Gaussian pair fluctuation theory matches experimental data below threshold

Quantum cluster expansion theory is applicable at low temperatures in the normal state

The normal-superfluid transition temperature is approximately 0.19 T_F

Abstract

Strongly interacting, dilute Fermi gases exhibit a scale-invariant, universal thermodynamic behaviour. This is notoriously difficult to understand theoretically because of the absence of a small interaction parameter. Here we present a systematic comparison of theoretical predictions from different quantum many-body theories with recent experimental data of Nascimbene et. al. (arXiv:0911.0747v1). Our comparisons have no adjustable parameters, either theoretically or experimentally. A simple Gaussian pair fluctuation theory is shown to give the best quantitative agreement in the superfluid state below threshold.
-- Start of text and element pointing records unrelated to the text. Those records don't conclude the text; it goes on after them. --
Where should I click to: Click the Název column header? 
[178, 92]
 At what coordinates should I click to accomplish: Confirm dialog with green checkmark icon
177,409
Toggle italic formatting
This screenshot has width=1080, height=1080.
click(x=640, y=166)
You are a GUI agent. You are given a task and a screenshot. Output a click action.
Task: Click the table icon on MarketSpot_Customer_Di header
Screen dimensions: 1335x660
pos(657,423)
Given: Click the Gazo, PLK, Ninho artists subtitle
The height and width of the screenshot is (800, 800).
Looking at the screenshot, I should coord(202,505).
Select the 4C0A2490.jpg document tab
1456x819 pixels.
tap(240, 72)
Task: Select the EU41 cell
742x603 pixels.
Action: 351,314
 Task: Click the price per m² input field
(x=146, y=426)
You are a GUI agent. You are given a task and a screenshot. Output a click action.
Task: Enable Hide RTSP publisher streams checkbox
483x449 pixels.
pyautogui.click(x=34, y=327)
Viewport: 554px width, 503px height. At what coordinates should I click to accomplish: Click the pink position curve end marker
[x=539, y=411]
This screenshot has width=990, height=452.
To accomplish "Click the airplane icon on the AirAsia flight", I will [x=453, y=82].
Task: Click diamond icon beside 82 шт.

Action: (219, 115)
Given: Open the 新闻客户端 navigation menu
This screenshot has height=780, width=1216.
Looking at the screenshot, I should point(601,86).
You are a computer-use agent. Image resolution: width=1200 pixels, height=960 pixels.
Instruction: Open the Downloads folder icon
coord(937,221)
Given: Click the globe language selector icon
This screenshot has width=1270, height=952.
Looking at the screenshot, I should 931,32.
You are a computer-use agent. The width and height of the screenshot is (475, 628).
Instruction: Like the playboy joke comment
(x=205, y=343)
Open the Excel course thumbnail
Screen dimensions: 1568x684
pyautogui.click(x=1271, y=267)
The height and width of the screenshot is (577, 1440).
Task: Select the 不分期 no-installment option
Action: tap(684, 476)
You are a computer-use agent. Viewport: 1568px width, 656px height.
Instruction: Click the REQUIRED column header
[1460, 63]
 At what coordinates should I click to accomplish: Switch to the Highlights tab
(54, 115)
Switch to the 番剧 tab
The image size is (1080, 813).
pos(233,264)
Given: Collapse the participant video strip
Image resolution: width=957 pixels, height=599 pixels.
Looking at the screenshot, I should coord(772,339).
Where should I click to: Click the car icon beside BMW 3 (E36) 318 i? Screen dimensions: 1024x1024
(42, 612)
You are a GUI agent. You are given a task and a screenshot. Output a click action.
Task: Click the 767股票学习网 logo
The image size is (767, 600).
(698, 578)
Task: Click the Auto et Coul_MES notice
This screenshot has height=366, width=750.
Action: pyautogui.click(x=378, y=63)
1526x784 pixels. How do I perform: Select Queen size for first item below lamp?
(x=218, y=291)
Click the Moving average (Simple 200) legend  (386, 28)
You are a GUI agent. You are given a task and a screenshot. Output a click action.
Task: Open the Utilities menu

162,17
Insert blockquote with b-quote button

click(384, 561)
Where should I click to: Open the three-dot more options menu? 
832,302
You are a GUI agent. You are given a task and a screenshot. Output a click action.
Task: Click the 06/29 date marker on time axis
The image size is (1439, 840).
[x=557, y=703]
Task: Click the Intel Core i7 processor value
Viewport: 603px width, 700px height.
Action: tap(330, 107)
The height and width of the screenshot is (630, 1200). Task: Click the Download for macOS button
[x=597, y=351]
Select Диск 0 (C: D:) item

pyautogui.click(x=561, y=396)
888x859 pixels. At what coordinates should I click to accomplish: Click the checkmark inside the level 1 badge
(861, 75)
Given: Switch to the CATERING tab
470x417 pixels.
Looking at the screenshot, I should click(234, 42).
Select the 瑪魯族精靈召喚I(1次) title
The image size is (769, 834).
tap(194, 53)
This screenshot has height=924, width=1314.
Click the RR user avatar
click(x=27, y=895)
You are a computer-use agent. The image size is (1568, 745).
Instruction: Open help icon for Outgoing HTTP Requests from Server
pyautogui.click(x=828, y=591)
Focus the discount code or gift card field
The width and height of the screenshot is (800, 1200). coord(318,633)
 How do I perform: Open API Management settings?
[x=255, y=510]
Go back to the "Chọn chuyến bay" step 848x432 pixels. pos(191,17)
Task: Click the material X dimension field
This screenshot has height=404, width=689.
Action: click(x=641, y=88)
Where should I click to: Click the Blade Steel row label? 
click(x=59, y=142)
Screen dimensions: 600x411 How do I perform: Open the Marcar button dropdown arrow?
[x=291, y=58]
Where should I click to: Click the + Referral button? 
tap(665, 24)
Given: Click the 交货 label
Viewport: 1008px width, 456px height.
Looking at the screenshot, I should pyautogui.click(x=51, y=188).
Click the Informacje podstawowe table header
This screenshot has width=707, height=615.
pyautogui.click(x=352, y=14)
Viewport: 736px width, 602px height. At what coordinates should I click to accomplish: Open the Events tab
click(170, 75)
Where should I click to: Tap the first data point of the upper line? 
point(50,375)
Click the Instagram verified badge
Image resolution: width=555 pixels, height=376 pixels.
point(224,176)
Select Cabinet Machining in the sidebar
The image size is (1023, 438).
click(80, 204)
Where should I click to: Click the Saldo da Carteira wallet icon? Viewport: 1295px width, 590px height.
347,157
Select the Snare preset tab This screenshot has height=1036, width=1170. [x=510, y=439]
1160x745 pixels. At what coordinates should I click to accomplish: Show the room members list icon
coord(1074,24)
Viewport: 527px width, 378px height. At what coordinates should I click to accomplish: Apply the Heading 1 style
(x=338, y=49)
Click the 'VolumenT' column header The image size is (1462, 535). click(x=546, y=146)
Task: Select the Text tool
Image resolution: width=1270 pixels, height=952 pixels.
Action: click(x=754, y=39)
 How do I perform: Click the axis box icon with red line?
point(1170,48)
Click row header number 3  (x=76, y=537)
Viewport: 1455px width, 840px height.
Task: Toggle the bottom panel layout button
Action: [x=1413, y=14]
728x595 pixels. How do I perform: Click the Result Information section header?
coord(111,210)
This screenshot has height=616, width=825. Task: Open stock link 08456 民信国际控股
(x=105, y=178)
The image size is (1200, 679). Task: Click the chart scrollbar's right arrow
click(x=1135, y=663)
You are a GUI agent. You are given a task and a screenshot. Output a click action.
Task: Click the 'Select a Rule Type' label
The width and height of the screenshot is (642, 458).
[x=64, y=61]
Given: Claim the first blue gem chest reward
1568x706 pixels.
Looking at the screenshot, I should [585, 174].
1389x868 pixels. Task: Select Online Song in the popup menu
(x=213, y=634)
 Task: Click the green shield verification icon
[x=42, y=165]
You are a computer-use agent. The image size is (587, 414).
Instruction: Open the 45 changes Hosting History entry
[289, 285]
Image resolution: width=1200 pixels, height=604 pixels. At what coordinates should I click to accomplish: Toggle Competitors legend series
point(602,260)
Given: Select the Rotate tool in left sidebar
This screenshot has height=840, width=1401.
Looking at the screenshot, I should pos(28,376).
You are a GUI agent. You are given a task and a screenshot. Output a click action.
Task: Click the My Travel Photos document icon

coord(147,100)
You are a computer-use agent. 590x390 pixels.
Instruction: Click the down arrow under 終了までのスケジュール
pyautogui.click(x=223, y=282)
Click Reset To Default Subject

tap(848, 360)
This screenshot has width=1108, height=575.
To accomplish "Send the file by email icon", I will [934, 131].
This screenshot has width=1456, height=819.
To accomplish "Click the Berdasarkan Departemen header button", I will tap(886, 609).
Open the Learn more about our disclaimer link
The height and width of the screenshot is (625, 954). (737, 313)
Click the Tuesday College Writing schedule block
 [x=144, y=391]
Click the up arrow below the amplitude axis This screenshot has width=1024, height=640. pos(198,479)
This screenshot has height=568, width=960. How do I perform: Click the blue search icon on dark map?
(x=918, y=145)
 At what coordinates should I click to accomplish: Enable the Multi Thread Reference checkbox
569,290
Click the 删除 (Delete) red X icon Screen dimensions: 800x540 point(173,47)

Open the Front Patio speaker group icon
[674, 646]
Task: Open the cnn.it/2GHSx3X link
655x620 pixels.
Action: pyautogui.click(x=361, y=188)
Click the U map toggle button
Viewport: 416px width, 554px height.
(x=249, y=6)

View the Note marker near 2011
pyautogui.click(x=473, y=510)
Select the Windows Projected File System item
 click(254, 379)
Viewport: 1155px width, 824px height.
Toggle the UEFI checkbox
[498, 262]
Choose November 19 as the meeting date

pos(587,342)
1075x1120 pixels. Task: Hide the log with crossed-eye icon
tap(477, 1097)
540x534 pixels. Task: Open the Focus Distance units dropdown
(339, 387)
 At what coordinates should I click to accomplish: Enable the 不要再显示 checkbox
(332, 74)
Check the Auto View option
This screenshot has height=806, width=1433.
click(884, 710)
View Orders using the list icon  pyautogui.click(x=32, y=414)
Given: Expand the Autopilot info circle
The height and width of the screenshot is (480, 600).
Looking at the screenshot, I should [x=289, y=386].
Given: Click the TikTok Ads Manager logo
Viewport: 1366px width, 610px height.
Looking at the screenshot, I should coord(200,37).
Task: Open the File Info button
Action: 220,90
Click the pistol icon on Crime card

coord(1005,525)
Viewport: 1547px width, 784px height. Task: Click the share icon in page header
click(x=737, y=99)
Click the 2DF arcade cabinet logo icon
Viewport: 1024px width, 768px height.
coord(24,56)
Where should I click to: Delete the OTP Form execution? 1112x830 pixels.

In the normal state, we also calculate the equation of state by using a quantum cluster expansion theory and explore in detail its applicability to low temperatures. Using the accurate experimental result for the thermodynamic function $S(T)$, we determine the temperature $T$ of a trapped Fermi gas at unitarity as a function of a non-interacting temperature $T_{i}$ which can be obtained by an adiabatic sweep to the free gas limit. By analyzing the recent experimental data, we find a normal-superfluid transition temperature $(T/T_{F})_{c}=0.19\pm0.02$ or $(T_{i}/T_{F})_{c}=0.16\pm0.02$ in a harmonic trap, where $T_{F}$ is the Fermi temperature for a trapped ideal, non-interacting Fermi gas.